As you probably have guessed, yesterday evening was the first day of my anatomy and physiology class. It was the lab portion of the class (the photo on the cover of the lab text is how I feel right now). Despite the fact that last night was our first meeting, the lab went well and I managed to teach the students how to use microscopes without anyone destroying anything.

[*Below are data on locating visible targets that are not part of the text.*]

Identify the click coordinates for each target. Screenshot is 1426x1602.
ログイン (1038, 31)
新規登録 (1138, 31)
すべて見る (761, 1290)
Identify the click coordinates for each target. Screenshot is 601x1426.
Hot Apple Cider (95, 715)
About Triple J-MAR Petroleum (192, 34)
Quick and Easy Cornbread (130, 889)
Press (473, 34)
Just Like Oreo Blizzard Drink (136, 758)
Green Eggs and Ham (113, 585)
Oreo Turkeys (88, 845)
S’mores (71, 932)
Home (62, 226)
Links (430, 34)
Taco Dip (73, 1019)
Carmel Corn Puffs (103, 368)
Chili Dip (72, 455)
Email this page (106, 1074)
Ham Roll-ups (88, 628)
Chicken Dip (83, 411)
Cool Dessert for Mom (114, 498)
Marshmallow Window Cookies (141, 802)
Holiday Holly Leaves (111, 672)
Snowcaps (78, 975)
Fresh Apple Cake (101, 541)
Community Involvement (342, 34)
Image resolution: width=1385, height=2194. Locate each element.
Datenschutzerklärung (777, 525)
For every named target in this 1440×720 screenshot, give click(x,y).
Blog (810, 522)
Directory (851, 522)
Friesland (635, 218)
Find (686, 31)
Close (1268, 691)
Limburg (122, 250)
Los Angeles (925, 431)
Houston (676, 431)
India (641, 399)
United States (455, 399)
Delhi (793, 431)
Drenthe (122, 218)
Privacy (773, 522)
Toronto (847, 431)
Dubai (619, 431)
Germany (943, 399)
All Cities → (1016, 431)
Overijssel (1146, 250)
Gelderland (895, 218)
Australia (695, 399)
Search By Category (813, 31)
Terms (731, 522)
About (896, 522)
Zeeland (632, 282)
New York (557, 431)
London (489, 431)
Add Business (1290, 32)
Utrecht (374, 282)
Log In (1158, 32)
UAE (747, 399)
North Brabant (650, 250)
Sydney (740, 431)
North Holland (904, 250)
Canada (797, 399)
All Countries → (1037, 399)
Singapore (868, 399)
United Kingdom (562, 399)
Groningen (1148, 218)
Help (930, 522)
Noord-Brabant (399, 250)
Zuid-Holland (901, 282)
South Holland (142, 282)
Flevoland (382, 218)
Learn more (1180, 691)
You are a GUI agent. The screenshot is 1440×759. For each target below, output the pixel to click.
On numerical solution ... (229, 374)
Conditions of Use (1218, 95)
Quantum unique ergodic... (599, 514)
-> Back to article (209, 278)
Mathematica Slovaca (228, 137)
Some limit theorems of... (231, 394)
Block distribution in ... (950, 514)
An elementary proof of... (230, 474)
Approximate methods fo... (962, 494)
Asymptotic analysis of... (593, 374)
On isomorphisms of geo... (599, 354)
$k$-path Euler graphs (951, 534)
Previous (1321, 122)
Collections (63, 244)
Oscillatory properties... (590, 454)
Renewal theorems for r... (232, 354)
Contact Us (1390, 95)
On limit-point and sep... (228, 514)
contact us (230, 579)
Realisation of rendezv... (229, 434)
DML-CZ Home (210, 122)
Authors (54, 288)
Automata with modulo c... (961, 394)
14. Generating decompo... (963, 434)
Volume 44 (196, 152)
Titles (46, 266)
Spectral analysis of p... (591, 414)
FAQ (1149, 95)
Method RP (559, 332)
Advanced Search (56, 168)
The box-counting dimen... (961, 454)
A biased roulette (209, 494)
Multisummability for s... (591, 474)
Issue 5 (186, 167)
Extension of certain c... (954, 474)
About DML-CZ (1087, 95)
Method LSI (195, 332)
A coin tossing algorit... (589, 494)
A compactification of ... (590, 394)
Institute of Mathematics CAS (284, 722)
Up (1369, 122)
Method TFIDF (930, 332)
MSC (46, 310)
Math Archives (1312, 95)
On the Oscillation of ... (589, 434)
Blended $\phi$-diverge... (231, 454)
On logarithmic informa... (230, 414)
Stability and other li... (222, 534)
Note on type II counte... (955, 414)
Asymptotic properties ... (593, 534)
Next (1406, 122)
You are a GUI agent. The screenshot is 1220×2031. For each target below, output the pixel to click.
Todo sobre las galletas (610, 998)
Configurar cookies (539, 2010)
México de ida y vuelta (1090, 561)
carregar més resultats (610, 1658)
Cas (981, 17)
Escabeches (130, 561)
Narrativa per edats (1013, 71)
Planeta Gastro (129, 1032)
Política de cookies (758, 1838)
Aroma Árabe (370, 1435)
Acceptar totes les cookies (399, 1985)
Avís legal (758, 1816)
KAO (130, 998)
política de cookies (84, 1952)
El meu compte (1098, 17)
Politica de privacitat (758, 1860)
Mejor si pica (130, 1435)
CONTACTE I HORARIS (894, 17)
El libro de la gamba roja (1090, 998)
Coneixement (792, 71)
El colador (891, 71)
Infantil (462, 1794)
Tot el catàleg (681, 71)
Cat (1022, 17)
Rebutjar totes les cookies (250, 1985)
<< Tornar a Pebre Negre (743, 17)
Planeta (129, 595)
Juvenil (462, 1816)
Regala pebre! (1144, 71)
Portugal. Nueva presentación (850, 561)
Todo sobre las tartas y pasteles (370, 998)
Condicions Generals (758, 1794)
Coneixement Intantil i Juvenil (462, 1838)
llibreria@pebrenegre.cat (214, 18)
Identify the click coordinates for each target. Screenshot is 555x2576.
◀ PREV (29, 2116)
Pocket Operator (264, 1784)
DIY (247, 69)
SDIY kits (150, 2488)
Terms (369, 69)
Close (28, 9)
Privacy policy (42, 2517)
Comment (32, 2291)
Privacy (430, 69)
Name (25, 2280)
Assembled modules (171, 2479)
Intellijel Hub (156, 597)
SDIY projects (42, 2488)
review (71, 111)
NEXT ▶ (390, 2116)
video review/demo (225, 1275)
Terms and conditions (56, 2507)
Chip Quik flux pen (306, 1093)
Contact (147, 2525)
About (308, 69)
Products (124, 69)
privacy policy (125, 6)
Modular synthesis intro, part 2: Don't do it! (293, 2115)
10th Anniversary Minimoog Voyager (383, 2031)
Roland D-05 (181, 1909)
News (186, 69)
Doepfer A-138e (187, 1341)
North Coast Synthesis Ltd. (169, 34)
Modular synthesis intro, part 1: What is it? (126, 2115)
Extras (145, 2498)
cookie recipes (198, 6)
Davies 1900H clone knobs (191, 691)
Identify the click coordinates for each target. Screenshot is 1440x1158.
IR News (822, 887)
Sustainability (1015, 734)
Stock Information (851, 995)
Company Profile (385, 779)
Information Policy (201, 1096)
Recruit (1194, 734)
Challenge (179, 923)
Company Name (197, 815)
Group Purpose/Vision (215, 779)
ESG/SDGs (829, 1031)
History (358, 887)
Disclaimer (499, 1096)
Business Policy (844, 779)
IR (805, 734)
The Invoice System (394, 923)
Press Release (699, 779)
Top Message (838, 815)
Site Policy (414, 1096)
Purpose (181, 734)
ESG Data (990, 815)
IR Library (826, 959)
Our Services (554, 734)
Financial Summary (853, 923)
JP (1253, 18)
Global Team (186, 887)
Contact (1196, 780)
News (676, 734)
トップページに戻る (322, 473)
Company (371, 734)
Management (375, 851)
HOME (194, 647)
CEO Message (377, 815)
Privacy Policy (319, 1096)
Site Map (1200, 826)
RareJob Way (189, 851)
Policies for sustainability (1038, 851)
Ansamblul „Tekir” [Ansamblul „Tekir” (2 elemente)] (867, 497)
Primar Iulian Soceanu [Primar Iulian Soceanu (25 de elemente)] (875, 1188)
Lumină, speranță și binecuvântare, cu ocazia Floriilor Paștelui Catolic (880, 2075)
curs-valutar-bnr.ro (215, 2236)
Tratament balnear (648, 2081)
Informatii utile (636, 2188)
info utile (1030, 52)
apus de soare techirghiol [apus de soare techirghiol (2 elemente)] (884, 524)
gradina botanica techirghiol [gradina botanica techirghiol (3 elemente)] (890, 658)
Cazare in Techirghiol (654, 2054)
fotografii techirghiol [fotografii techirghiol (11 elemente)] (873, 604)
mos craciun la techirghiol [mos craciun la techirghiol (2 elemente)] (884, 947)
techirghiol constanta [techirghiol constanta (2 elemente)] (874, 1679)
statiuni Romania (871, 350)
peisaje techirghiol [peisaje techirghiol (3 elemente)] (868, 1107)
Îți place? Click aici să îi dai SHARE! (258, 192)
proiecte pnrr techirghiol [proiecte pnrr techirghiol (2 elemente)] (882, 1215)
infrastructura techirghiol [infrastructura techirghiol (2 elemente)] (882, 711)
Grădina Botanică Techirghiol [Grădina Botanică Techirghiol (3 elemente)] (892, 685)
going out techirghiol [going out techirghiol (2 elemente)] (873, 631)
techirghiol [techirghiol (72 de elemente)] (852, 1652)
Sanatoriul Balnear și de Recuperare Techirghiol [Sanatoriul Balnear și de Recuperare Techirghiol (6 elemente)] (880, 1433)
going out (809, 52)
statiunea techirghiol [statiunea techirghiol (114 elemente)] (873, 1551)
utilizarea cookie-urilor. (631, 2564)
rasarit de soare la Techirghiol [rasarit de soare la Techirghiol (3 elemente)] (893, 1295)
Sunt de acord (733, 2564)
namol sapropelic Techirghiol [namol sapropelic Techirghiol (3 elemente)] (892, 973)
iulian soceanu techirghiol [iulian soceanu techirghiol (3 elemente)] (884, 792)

I arrived on campus several hours early so I could locate and inspect my classroom and talk with the people who set up the lab for me (CLTs -- Certified Laboratory Technicians?). Prior to this, I had spent hours trying to decide how many lab exams to have, the percentage of the total lab grade that each exam is worth, and how to account for other things such as lab reports, attendance and "lab technique" (basically, this is how I hold each student accountable for cleaning up after themselves, for personal conduct, etc.). I finally decided that I would never devise the perfect grading scheme, but what I had written down seemed good enough to start with, at least.

Surprisingly, when my students arrived, I was not nervous even though "stage fright" (or perhaps terminal shyness) has been an ongoing battle throughout my life. Okay, I was just a teensy bit nervous, but my relative ease in front of my students was unique for the first day of class.

I have 27 very motivated students. They range in age from 20 to 45 or so. Two are caucasian and approximately half are immigrants and they all speak English very well. All of them are employed, either part-time or full-time. Slightly more than half of my students are male, which is unusual (in my limited experience) for classes such as these that are designed for those pursuing nursing and other medical professions, such as Physician's Assistants (PA) and respiratory therapy (should I mention that the average PA's or general duty RN's starting salary is $45,000 ($60,000 in NYC with an Associate degree, $62,000 in NYC with a BSN) -- both are bachelor's degrees -- and the average starting salary for a respiratory therapist is $34,000, while the professor with a PhD who is teaching these students their anatomy and physiology only earns enough to cover rent, if she's lucky? Oh nevermind, I get ahead of myself sometimes).

At the beginning of class, I introduced myself and told my students a little about my background (but I forgot to tell them that my own collegiate career began in a Community College, too). I told my students they can call me by my first name, but I think they are somewhat intimidated (by me? by my title? by my position?) so they all call me "Professor Owl" instead.

In spite of the fact that I grew up in a farming community where college educations were very unusual, I wanted to be a university professor for most of my life. In fact, one of my favorite words is "professor" because it has such a lovely and venerable meaning, and hearing myself addressed in this way is so powerful and evocative. When I was a TA (Teacher's Assistant) and a guest lecturer in graduate school, my students liked to address me as "Dr. Owl" or "Professor Owl". At that time, I felt very uncomfortable with this, almost as though I was promoting a fraud by prematurely accepting credit for something that I had not yet accomplished. But hearing the respect in my student's voices (almost reverence, really) last night when they addressed me as "Professor" is a verbal reminder that I've finally "made it", or so I would have thought when I was a graduate student.

But things look so very different from this side of "achievement" than they do from the other side, when I was a grad and undergrad. For example, I never thought I would be unemployed (and seemingly unemployable) after I had earned my PhD and completed a 2-year postdoctoral fellowship, nor did I EVER think I would have to seriously consider living on the streets. How could I have missed this? How?